Isso marcou fundo o povo que é patriota pois sabe que o Brasil é a única chance de se manter vivo. Os bem postos estão se lixando para o país, pois já pediram dupla nacionalidade e estão com o dinheiro depositado em banco estrangeiro. Quem nada possui, cabe na pequena parte deste latifúndio, exatamente o sentimento de pertença. Querer subverter isso ou tentar desmistificar pura e simplesmente para, aparentemente, gerar revelações, insights, desalienação, não sabe no que está mexendo.

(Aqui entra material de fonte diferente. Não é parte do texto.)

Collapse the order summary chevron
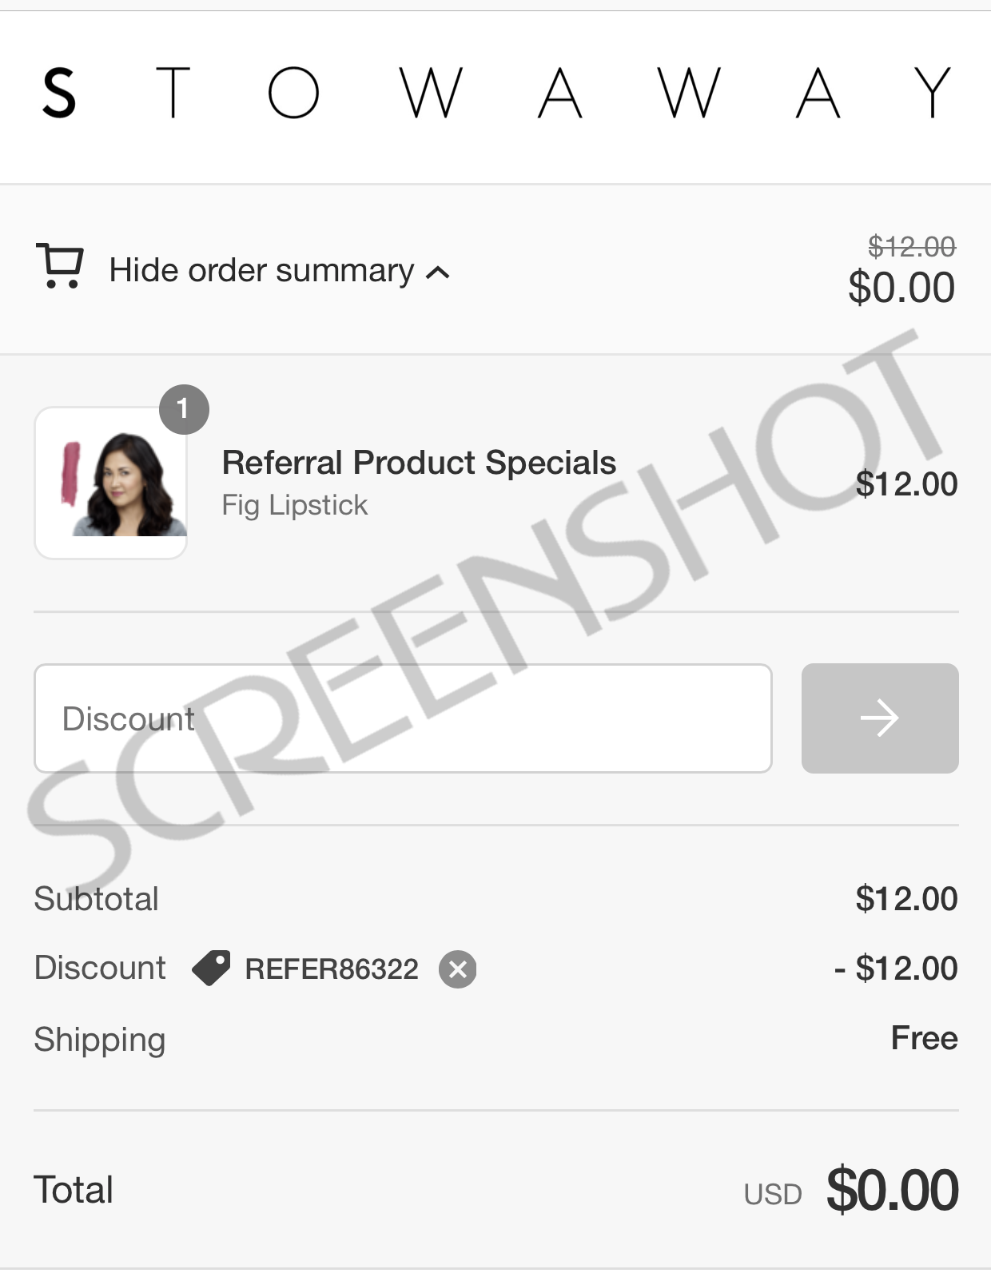Image resolution: width=991 pixels, height=1277 pixels. [438, 273]
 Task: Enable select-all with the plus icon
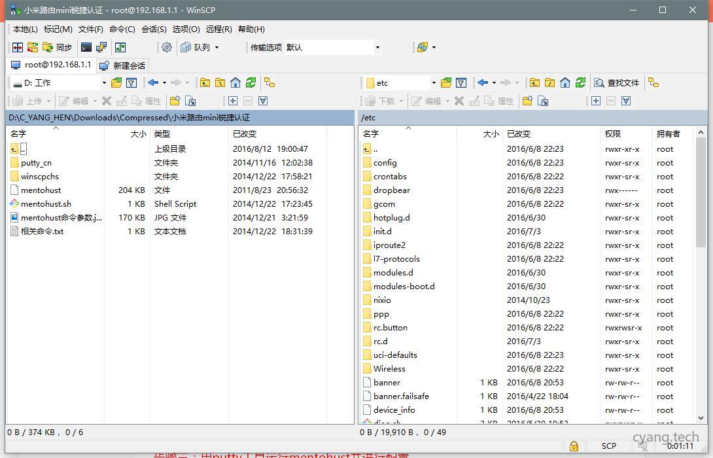click(x=232, y=101)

Não se trata de fechar os olhos para os crimes da História. Dom Pedro surrou a própria esposa diante da concubina e isso causou a morte da Imperatriz, que estava grávida. Existe crime hediondo maior? O povo ficou furioso com esse fato na época em que ele aconteceu e saiu às ruas para apoiar a soberana. Dom Pedro aos poucos caiu em desgraça, mas o mérito de ter feito a Independência não lhe pode ser tirado. Além disso, como cansamos de repetir, a Independência não foi apenas o Grito, mas uma guerra de verdade, que durou três anos.

RETORNO - Eu ia escrever hoje sobre “O mesmo amor, a mesma chuva”, desse incrível Juan José Campanella, com esse ator soberbo que é Ricardo Darín, mas o quadro do Fantástico me atropelou. Os argentinos tiveram a coragem de encarar os fatos recentes, não se iludiram de que derrubaram uma ditadura e ficaram livres. Não, enfrentaram os presidentes eleitos, Alfonsin, Menem, a ditadura financeira e civil. E não perdoaram os algozes da ditadura. No lugar de fazer gracinhas históricas, peitaram os poderes que tiveram continuidade com a democracia. Eis a diferença. Aqui, calamos sobre a opressão e tentamos nos compensar falando mal de Dom Pedro I.